World Cup: French Defeat Saves American Bookmakers

By: rootdata|2026/07/17 13:00:00

France's 2-0 defeat to Spain on July 14, 2026, relieved the accounts of American bookmakers by eliminating their last major liability. Meanwhile, prediction platforms raked in record volumes without needing accurate forecasts to win. Has the World Cup definitively validated the future of predictive markets against traditional betting?

In brief

  • Spain eliminated France 2-0 in the semi-finals on July 14, 2026, removing the bookmakers' largest exposure on the winner.
  • Polymarket accumulated $4.28 billion in volume on its winner market, and Kalshi over $1.22 billion.
  • Kalshi, Polymarket, and Polymarket US generated $44.8 billion in volume in June 2026, a 75% increase from May.

When a bettor wagers on the favorite and the favorite loses, the house pays nothing on that ticket: this is the basic mechanics of a bookmaker, and it explains why France's elimination came as a relief.
On the winner market, DraftKings and BetMGM indicated to Front Office Sports that the French team represented their last and largest liability in play, while FanDuel noted it had attracted the most money among the remaining teams before kickoff. The opening of the topic intersects with a broader phenomenon: the recent partnership of OpenAI with Kalshi for the World Cup, which placed predictive markets at the heart of the event.

The concentration of risk exceeded the mere match. BetMGM revealed that 94% of the bets on its qualification market were betting on a French qualification for the final. Kylian Mbappé, the most popular scorer bet in the competition at DraftKings and BetMGM, saw bets on him against Spain surpass those on any other player at a ratio of five to one.

These data, compiled by Bitcoin.com News, stem from statements by operators to Front Office Sports. The striker and his team left without scoring a single goal.

Operators did not disclose the dollar amount of liabilities erased by the Spanish victory, which prevents any conversion into verified profit. However, the betting gap means that losing tickets on France and failed bets on Mbappé remained on the bookmakers' accounts, while winnings on Spain and other victorious outcomes had to be paid out.

Prediction platforms operate on a radically different principle than betting houses. Their users trade yes/no contracts among themselves, and the exchanges collect fees rather than keeping each client's losing position.

With France out of the tournament, Polymarket and Kalshi primarily benefited from the activity generated by the French team's run, not from Spain's achievement. A single dollar can also change hands multiple times before settlement, making the volume of predictive markets incomparable to the stake placed with a bookmaker.

The figures illustrate the phenomenon. Polymarket's winner market generated approximately $4.28 billion in traded volume, and Kalshi's exceeded $1.22 billion.

France had become the consensus favorite well before the semi-finals. On July 5, 2026, it was trading at a 35.4% implied probability on Polymarket, with over $94.5 million in team-specific volume, while Kalshi quoted it at a nearly identical 35.5%. This earlier snapshot shows the massive confidence of traders before Spain broke its streak.

The competition has already broken all industry records and transformed football into the most sustainable liquidity event in the history of predictive betting. Kalshi, Polymarket, and Polymarket US accumulated $44.8 billion in trading volume in June 2026, a 75% increase from May, driven by the continuous influx of World Cup bettors.

The gap between the two models has never been more visible: bookmakers won because the public supported the wrong favorite, while exchanges benefited from the fact that traders continued to buy and sell uncertainty, regardless of the camp chosen.

This dynamic reveals a structural fracture in the betting industry. On one side, the traditional house bets on the imbalance of odds and captures the losses of bettors; on the other, the exchange charges for the flow and ignores the sporting outcome.

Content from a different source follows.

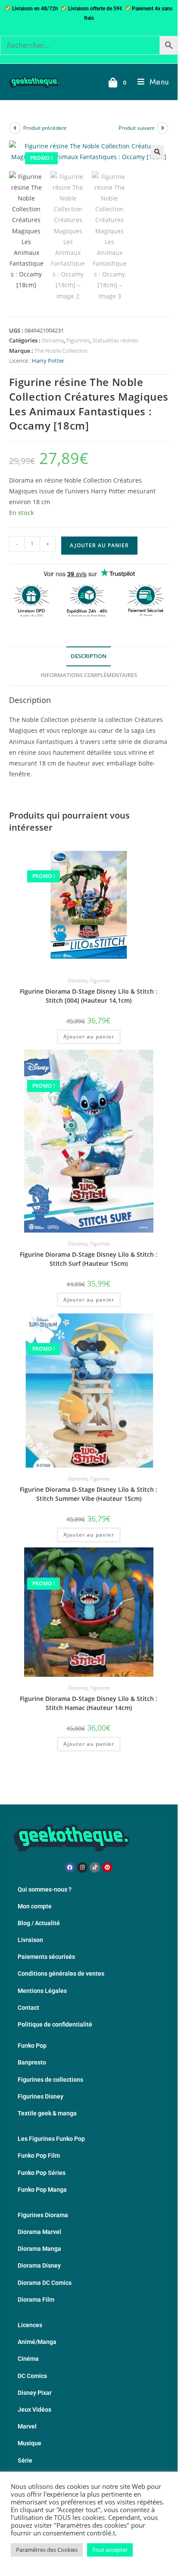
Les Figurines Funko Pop (51, 2138)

The 2026 World Cup undoubtedly marks the transition of predictive markets to a true financial infrastructure, akin to regulated exchange platforms now aiming for record valuations.

In summary, France's elimination relieved the accounts of bookmakers without changing the model of exchanges, which have fattened their volume amid uncertainty. The Spanish shock reminded that the two industries do not bet on the same risk: one on the prediction, the other on the movement. The 2026 World Cup will primarily leave predictive markets established as major players, like Kalshi, which now aims for a record valuation of $40 billion.